The Nemotron evaluation framework provides model evaluation capabilities using NeMo Evaluator, enabling benchmark testing of trained models on standard NLP tasks.

$ uv run nemotron evaluate -c nemotron-3-nano-nemo-ray --run MY-CLUSTER
Compiled Configuration
╭──────────────────────────────────── run ─────────────────────────────────────╮
│ wandb:                                                                       │
│   project: nemotron                                                          │
│   entity: my-team                                                            │
╰──────────────────────────────────────────────────────────────────────────────╯

[info] Detected W&B login, setting WANDB_API_KEY

Starting evaluation...
✓ Evaluation submitted: 480d3c89bfe4a55c
Check status: nemo-evaluator-launcher status 480d3c89bfe4a55c

Overview#

The evaluation framework enables:

  • Benchmark Testing — Run standard benchmarks (MMLU, ARC, HellaSwag, etc.) on your models

  • W&B Integration — Auto-export results to Weights & Biases for tracking

  • Slurm Execution — Submit evaluation jobs to HPC clusters

  • Auto-Squash — Automatically converts Docker images to squashfs for Slurm clusters

  • Credential Auto-Propagation — Automatically passes W&B tokens to remote jobs

The evaluator uses the same env.toml execution profiles as training recipes, providing a unified experience across all stages.

Quick Start#

# Run evaluation on a cluster
uv run nemotron evaluate -c nemotron-3-nano-nemo-ray --run MY-CLUSTER

# Preview config without executing
uv run nemotron evaluate -c nemotron-3-nano-nemo-ray --dry-run

# Filter to specific tasks
uv run nemotron evaluate -c nemotron-3-nano-nemo-ray --run MY-CLUSTER -t adlr_mmlu

# Override checkpoint path
uv run nemotron evaluate -c nemotron-3-nano-nemo-ray --run MY-CLUSTER \
    deployment.checkpoint_path=/path/to/your/checkpoint

CLI Options#

Option

Short

Description

--config

-c

Config name or path

--run

-r

Submit to cluster (attached, streams logs)

--batch

-b

Submit to cluster (detached, exits immediately)

--dry-run

-d

Preview config without executing

--task

-t

Filter to specific task(s), can be repeated

--force-squash

Force re-squash even if cached

Task Filtering#

Run specific benchmarks using the -t flag:

# Single task
uv run nemotron evaluate -c config --run MY-CLUSTER -t adlr_mmlu

# Multiple tasks
uv run nemotron evaluate -c config --run MY-CLUSTER -t adlr_mmlu -t hellaswag

Available Tasks#

Common evaluation tasks include:

Task

Description

adlr_mmlu

Massive Multitask Language Understanding

adlr_arc_challenge_llama_25_shot

AI2 Reasoning Challenge

adlr_winogrande_5_shot

Winograd Schema Challenge

hellaswag

Commonsense reasoning

openbookqa

Open-domain question answering

Execution Profiles#

The evaluator uses the same env.toml profiles as training recipes.
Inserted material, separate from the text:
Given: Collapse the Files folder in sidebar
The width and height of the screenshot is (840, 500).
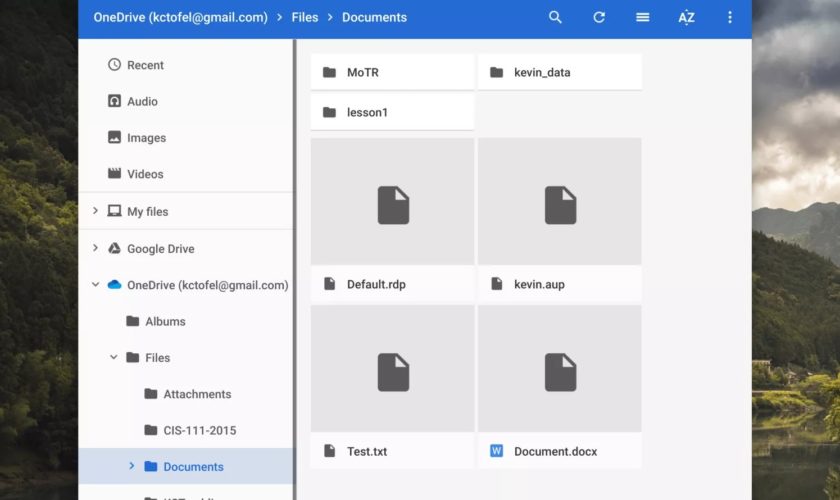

See Execution through NeMo-Run for full documentation.

Basic Profile#

# env.toml

[wandb]
project = "nemotron"
entity = "my-team"

[MY-CLUSTER]
executor = "slurm"
account = "my-account"
partition = "batch"
tunnel = "ssh"
host = "cluster.example.com"
user = "myuser"
remote_job_dir = "/lustre/fsw/users/myuser/.nemotron"

Profile with Auto-Squash#

Slurm clusters use Pyxis with enroot for container execution. While you can use Docker references directly, pre-squashed .sqsh files significantly speed up job startup by avoiding container pulls on each run.

With SSH tunnel settings, the CLI can automatically create squash files from Docker references:

[MY-CLUSTER]
executor = "slurm"
account = "my-account"
partition = "batch"

# SSH settings (enables auto-squash)
tunnel = "ssh"
host = "cluster.example.com"
user = "myuser"
remote_job_dir = "/lustre/fsw/users/myuser/.nemotron"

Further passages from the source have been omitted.